| Exercise requirements |
Return each line of the data below that contains the string "will".

Stored entries:
......

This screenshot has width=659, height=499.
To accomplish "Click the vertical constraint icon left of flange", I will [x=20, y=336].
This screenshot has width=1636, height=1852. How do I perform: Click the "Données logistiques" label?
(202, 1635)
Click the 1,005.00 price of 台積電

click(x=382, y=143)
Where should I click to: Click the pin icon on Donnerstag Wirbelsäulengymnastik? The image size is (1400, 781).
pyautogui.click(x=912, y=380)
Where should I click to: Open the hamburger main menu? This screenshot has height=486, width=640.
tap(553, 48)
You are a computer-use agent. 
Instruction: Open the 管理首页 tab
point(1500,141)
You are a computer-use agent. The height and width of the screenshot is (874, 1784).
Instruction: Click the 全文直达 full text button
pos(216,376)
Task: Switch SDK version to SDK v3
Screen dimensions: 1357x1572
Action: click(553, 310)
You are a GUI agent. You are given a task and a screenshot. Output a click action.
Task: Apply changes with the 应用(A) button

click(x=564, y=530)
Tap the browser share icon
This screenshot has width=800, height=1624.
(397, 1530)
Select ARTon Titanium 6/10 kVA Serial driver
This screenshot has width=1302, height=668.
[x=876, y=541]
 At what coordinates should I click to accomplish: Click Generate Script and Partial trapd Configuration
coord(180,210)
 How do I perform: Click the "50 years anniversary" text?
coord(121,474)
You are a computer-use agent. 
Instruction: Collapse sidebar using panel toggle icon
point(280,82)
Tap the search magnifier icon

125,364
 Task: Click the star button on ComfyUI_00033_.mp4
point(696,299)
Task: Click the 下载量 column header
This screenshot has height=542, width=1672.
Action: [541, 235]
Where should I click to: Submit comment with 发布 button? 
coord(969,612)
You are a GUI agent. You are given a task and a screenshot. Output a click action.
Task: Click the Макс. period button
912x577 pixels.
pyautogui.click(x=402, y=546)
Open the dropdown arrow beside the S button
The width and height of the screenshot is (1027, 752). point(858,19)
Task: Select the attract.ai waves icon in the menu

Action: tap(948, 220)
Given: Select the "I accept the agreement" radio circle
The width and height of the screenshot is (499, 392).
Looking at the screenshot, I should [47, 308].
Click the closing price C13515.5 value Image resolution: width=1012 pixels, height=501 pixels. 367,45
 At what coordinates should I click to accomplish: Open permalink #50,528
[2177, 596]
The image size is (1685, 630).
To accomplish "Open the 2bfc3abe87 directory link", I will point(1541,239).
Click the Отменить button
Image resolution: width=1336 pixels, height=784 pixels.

......

| Result of this exercise |
To accomplish "Click the vertical constraint icon left of flange", I will [x=20, y=336].
To accomplish "Open the 2bfc3abe87 directory link", I will point(1541,239).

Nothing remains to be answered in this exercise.